摘要: 基因测序技术在过去的二十几年里取得了突飞猛进的发展,随着以高通量,短读取,低成本为特点的新一代基因测序技术的问世,测序一个物种全基因的时间和成本大大降低。基于下一代测序技术的全基因组装算法和软件相继开发出来,目前比较成熟的基因组装算法大约有二十种左右。由于基因组装问题本身的复杂性,目前还没有针对不同组装算法的具体设计步骤,操作环境,应用范围等方面的调研。基于此本文简要调研了现有的十二种具有代表性的基因组装算法,系统的分析了每种算法的设计步骤,算法原理,操作环境以及应用。这篇调研对于如何设计基因组装算法,对于不同的基因数据如何选择更加合适的基因组装算法和软件提供了一定的指导。
Abstract:
During the last twenty years, genome sequencing technology has made a great development. With the appearance of the Next Generation Sequencing Technology characterized by higher throughput, shorter read and even lower cost, the time and cost of sequencing the whole genomes of a species are sharply decreased. The genome assembly algorithms and software are developed in succession, currently there are almost twenty ones.

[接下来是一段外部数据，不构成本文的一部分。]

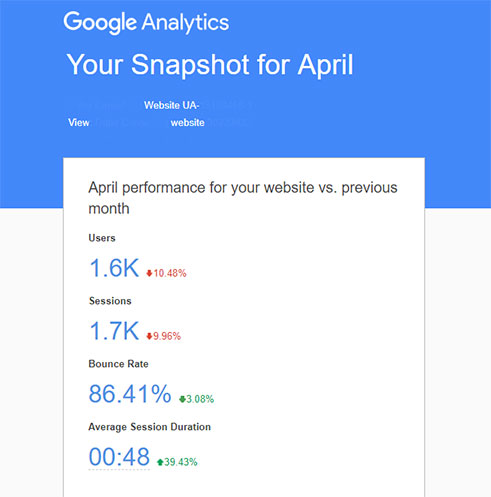Screen dimensions: 491x497
Task: Click the red down arrow beside Sessions
Action: 149,336
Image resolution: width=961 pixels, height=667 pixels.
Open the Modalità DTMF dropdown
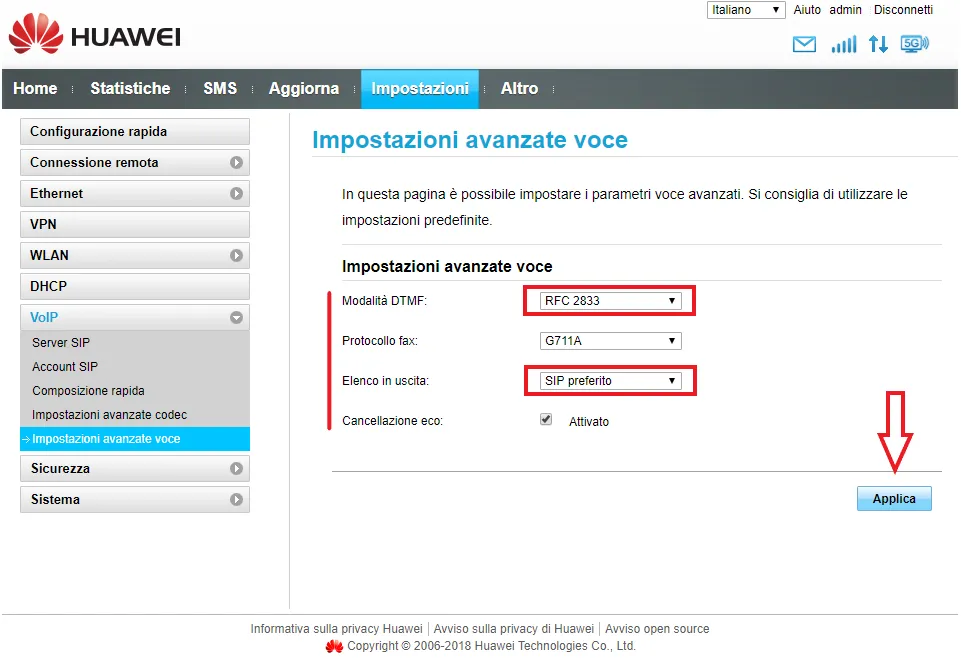click(610, 301)
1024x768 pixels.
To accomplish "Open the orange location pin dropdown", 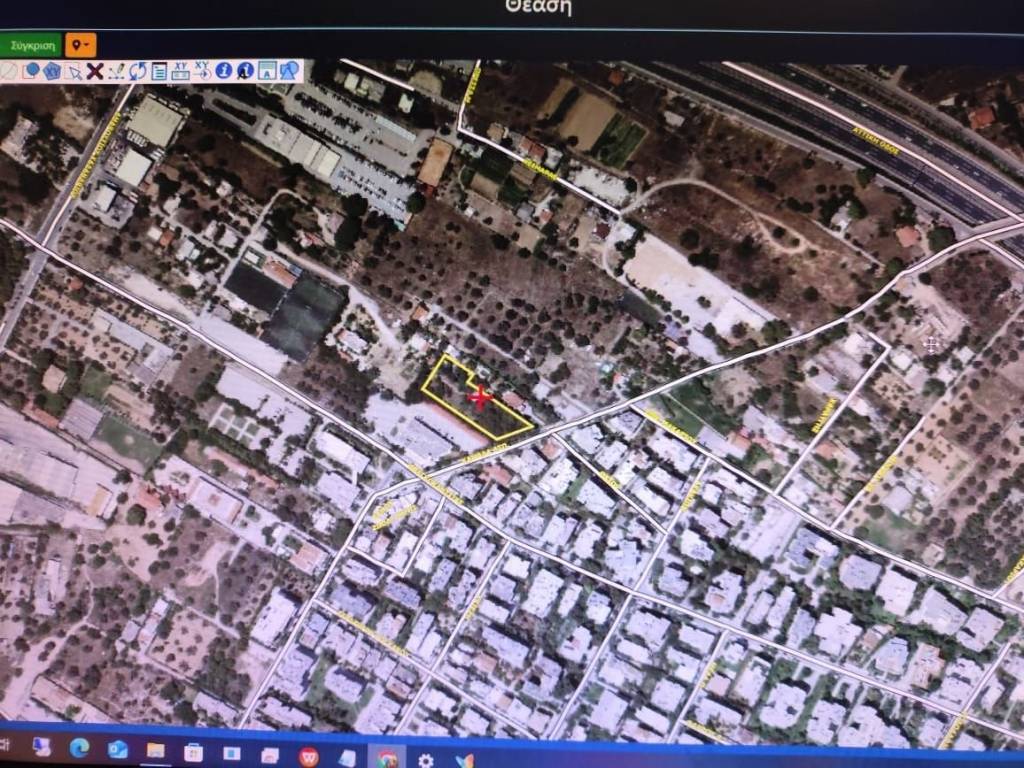I will click(80, 45).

Due to the complexity of genome assembly itself, there is no survey aiming at the special steps, operational environment, applications of the different genome algorithms. In this perspective, we survey these typical twelve genome assembly algorithms briefly and then analyze the special steps, principles, operational environments and applications. This survey can provide a guidance on how to design or develop a genome assembly algorithm or software, and which genome assembly algorithm of software is more suitable according to different genome sequencing data.